Die Gemeindepräsidentin hat viele Visionen, und da kommt ihr entgegen, dass sich in Köniz viele gute Steuerzahlerinnen und -zahler niedergelassen haben. Die Finanzen, zudem stattliche Baulandreserven und die Nähe zu Bern eröffnen vielfältige Perspektiven.
Köniz als Sprungbrett
Bauer hat ein 80-Prozent-Pensum als Präsidentin, in dem offensichtlich enorm viel Platz hat. Auch ein Anlass zur Unterstützung der gebeutelten Walliser Partnergemeinde Blatten, um den sich Bauer kümmert. Ihre Arbeit bedinge hohe Motivation und verschlinge einige Energie, sagt die Politikerin.

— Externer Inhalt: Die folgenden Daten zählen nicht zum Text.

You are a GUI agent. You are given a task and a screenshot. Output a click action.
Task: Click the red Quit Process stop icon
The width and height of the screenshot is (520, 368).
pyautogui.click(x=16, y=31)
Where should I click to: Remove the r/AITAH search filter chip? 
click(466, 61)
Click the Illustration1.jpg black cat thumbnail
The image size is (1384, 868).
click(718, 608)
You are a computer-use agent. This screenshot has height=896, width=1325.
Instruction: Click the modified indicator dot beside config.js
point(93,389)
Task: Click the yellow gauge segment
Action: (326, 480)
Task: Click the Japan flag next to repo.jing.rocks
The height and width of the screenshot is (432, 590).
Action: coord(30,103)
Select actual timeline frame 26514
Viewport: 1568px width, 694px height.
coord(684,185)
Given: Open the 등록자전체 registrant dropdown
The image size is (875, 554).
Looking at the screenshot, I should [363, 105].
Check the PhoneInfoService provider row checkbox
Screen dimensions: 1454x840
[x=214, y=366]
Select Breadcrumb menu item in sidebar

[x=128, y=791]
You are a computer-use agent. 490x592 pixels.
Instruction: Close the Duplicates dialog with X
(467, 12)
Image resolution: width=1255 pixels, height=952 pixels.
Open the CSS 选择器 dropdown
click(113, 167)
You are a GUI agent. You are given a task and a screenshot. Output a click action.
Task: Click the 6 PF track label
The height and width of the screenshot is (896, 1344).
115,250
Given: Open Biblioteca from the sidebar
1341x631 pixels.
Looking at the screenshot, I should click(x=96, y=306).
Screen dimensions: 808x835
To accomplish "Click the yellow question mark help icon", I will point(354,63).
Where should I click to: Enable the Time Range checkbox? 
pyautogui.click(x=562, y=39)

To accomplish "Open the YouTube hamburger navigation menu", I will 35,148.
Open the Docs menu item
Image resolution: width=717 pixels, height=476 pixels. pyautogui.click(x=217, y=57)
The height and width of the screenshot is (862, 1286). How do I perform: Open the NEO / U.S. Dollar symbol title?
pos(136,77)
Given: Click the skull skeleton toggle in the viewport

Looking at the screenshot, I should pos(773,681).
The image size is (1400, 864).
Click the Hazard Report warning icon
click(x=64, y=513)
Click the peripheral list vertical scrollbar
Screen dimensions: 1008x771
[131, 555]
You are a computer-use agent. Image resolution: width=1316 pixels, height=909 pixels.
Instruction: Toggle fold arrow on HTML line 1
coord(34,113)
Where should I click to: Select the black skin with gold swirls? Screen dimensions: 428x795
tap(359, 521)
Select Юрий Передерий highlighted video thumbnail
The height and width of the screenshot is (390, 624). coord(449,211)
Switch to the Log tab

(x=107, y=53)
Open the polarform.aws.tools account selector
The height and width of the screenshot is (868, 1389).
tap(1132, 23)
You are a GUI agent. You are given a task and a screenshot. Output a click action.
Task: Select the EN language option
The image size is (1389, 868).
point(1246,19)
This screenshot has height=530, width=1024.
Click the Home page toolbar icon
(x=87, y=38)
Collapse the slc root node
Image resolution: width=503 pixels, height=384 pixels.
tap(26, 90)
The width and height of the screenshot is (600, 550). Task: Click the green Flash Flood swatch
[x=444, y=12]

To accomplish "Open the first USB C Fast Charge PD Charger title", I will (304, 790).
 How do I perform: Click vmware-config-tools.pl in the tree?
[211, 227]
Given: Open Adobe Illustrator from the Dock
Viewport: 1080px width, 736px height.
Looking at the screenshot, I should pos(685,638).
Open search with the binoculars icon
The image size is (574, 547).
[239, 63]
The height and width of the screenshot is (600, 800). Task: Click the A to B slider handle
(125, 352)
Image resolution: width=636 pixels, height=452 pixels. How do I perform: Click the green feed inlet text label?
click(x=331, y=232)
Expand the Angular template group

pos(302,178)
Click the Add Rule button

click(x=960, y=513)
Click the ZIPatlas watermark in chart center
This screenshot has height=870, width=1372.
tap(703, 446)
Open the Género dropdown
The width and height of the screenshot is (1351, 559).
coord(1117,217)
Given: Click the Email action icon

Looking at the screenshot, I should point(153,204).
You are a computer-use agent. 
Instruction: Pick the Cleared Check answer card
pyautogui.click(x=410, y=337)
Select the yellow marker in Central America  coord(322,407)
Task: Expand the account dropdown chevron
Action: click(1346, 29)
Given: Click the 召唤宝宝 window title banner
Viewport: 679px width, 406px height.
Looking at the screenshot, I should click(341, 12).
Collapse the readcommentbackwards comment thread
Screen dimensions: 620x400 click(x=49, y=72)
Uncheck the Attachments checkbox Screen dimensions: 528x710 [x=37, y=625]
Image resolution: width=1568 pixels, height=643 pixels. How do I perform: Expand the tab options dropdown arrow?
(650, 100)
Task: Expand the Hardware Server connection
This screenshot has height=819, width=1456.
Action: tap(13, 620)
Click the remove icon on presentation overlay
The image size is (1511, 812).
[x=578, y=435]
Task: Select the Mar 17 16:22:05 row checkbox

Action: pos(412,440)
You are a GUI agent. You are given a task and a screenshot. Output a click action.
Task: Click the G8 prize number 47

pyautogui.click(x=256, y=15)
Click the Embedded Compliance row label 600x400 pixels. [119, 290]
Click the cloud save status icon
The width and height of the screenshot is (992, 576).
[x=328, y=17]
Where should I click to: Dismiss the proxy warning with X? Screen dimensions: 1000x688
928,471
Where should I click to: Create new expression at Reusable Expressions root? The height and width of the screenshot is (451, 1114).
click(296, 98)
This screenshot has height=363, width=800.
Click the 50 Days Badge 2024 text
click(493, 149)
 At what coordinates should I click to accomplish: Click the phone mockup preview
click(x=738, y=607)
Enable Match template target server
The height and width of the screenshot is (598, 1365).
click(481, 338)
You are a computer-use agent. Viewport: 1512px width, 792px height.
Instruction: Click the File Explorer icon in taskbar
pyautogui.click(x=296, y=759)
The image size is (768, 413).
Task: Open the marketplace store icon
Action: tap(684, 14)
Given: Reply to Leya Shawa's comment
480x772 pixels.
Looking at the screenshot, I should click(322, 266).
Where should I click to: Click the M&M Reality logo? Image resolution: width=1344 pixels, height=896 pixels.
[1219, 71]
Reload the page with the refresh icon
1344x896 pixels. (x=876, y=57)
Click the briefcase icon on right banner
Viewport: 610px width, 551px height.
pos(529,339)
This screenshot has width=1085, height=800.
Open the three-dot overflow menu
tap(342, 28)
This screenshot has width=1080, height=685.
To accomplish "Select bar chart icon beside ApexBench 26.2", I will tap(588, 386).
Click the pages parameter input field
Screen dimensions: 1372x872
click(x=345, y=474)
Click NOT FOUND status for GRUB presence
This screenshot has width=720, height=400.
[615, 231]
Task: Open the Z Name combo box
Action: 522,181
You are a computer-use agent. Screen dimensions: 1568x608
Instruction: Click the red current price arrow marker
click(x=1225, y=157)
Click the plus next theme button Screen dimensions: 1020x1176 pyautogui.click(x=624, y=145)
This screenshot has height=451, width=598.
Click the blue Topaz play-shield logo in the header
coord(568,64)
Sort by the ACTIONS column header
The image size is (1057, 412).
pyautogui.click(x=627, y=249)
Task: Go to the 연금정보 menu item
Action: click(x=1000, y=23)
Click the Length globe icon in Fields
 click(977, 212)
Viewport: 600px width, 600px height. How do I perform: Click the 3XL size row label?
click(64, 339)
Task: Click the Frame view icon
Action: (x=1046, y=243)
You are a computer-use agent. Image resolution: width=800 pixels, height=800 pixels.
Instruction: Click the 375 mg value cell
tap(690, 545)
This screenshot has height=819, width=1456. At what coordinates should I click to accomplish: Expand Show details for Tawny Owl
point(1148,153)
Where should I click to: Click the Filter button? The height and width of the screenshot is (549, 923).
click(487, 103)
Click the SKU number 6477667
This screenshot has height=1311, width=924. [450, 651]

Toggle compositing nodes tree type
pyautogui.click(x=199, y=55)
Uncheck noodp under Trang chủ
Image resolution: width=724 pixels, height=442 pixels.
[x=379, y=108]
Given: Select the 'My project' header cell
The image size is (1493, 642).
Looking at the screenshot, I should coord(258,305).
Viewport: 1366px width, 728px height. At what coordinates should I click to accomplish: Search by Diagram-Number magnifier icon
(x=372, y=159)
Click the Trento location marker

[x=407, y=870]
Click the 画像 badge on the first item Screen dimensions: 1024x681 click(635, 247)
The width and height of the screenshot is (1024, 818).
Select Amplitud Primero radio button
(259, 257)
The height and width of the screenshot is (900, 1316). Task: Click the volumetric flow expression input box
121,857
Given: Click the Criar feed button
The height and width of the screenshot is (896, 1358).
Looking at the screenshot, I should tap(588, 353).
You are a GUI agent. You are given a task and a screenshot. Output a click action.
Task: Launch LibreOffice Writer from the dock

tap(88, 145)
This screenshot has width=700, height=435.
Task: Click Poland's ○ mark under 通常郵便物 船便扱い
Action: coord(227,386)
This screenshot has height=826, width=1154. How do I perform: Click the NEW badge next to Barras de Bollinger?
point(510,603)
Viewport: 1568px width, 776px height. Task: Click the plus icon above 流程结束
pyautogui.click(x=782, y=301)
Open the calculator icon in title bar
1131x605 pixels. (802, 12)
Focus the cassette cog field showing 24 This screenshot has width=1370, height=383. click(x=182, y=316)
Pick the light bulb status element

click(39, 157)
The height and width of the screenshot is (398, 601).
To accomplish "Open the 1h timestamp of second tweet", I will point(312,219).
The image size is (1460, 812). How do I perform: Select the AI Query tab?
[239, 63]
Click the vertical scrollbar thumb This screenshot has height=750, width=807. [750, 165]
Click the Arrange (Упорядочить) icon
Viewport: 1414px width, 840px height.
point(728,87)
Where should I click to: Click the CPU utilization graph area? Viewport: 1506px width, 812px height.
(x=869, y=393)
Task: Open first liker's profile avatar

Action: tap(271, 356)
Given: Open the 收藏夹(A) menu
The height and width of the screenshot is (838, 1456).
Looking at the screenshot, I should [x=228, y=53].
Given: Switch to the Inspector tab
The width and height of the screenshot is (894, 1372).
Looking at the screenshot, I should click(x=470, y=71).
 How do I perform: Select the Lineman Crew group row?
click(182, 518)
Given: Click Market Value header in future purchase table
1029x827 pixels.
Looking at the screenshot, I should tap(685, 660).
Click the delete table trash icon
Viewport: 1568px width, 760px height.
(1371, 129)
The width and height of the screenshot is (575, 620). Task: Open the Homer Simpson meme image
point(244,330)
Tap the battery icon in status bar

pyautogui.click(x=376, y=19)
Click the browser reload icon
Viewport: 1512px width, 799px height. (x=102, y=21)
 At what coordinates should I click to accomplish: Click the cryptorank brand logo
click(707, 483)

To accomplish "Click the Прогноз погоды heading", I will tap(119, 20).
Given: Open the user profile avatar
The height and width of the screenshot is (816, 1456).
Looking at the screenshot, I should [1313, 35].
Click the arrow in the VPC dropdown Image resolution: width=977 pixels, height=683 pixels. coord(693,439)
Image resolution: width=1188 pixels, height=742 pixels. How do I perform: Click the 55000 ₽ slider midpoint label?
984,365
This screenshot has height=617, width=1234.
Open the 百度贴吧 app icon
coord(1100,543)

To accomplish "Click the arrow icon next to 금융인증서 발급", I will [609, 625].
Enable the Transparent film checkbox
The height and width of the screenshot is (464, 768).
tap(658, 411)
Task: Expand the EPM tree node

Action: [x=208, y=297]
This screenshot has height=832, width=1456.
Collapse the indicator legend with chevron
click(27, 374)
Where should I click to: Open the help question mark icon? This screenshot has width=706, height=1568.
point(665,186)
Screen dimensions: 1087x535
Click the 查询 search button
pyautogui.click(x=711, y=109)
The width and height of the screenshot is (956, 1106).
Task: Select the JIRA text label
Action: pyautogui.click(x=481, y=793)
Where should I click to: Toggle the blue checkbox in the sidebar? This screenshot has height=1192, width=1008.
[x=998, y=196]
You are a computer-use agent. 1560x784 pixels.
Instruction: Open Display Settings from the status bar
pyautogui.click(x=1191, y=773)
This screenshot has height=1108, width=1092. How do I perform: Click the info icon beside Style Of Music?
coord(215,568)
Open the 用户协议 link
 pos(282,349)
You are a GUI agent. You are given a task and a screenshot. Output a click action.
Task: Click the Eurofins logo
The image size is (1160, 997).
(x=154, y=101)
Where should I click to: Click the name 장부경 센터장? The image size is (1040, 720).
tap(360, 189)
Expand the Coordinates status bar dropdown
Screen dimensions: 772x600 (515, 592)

Nach ihrer angebrochenen jetzigen Amtszeit könnte Bauer höchstens noch zwölf Jahre Könizer Gemeindepräsidentin bleiben. Ob sie das so lange will, weiss die 42-Jährige nicht. Ebenso wenig, was danach kommen soll. Mit der Leidenschaft für ein Exekutivamt könnte es der Sprung in die Berner Kantonsregierung sein. Es sei nicht der Zeitpunkt, darüber zu sinnieren, sagt Bauer. «Das sehen wir dann.»
Vorerst ist sie einmal in der kleinen Schweiz in Köniz gefordert. Wo einst auch die spätere Bundesrätin Simonetta Sommaruga als Gemeinderätin begann, bevor sie in der grossen Schweiz regierte.